Purdue Teams Power 3D Printed Rocket Chamber with Elementum 3D’s Aluminum Powder

Self-landing rockets essentially changed the space sector, transforming it from a niche research segment to fully fledged industry. To continue driving the technology forward, new generations of engineers are expanding the technology’s possibilities. This includes the Purdue Space Program-Active Controls (PSP-AC) at Purdue University, who are leveraging novel materials combined with additive manufacturing to advance vertical take-off and vertical-landing.

Made up of 50 undergraduate students, the PSP-AC team were aiming to meet and surpass the Collegiate Propulsive Lander Challenge  benchmarks by developing self-landing rocket technology. To do so, the group is developing a TADPOLE, a propulsion system for a bipropellant hopper vehicle. TADPOLE’s design requirements included long burn times, a regenerative cooling circuit, and thrust vector control. In turn, the team crafted a thrust chamber assembly (TCA) that only 3D printing could produce.

Aluminum is often chosen for rocket TCAs due to its excellent thermal conductivity, lightweight, and favorable strength-to-weight ratio. However, it is only more recently that the material has become more widely used in AM due to how this high thermal conductivity, as well as reflectivity, impacts the laser powder bed fusion (LPBF) process. One of the key ingredients to improving aluminum’s printability is slowing the rate of printing, which decreases overall productivity and, in turn, machine amortization.

Among those advancing the state of the art in metal materials for AM is Elementum 3D, whose A6061-RAM2 aluminum alloy addresses these printability issues. According to the firm, this material allows for a real part deposition rate approximately 50% higher than the commonly used AlSi10Mg when printed on an EOS M290 system, which translates to more economical production. Additionally, because the powder results in a surface finish that smoother than the alternative, it offers better heat transfer and thermal and mechanical properties.

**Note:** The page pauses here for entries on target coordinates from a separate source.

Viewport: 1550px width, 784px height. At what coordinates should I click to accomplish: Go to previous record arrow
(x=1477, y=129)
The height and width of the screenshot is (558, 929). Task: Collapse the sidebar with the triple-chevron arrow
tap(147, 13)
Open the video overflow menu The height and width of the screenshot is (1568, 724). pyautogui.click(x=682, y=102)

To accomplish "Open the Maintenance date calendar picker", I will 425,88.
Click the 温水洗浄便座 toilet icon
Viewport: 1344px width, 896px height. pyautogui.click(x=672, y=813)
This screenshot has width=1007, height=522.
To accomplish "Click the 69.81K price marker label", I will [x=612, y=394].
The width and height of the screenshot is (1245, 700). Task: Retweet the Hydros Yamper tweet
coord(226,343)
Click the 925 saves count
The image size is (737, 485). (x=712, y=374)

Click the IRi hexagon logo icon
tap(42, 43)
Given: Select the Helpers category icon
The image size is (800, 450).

Because A6061-RAM2 exhibited the necessary yielding characteristics for the TADPOLE, which operates at a chamber pressure of 250 psi and deliver a thrust of 550 lbf, it was picked for the project. The enhanced durability of the TCA allowed the team to conduct a more extensive series of tests, which translated over to improving their experience in propulsion system design and experimentation.

“We are honored to offer our team’s AM knowledge, expertise, and technology to inspire all the students involved in the Purdue Space Program to push the limits of conventional thinking and print the first ever A6061-RAM2 thrust chamber assembly,” said Dr. Jacob Nuechterlein, Elementum 3D’s Founder and President.

By partnering with Elementum, the college team was afforded the additional educational experience of industrial collaboration. Specifically, Elementum’s engineering experts assisted in the group’s design strategies for efficient powder removal from the printed parts, which was found to be more straightforward than cleaning out conventional GR-COP alloys.

The students also gained access to comprehensive data on the material properties of the alloy, a level of detail that had been challenging to obtain from other suppliers. This influx of detailed information provided them with the insights needed to accurately simulate the Thrust Chamber Assembly’s behavior and performance, laying the groundwork for validating their designs against the experimental results from engine tests.

“The whole process is a great engineering challenge and learning experience that was made possible by Elementum 3D’s support. PSP-AC will use these simulations and experimental results to design their next engine,” said Andrew Radulovich, PSP-AC chief engineer.

Naturally, the experience will influence the Purdue students as they move onto their professional careers, a benefit that can’t be understated for Elementum 3D. As we’ve seen with other student space groups, these college endeavors can lead to world-changing projects. This was the case for Relativity Space, whose co-founder, Jordan Noone, started out running University of Southern California’s Rocket Propulsion Lab. Just as Noone went onto help develop the world’s largest metal 3D printer, the Purdue team will certainly be moving onto even bigger and brighter things. And, when they do, they’ll be taking Elementum’s powder expertise with them.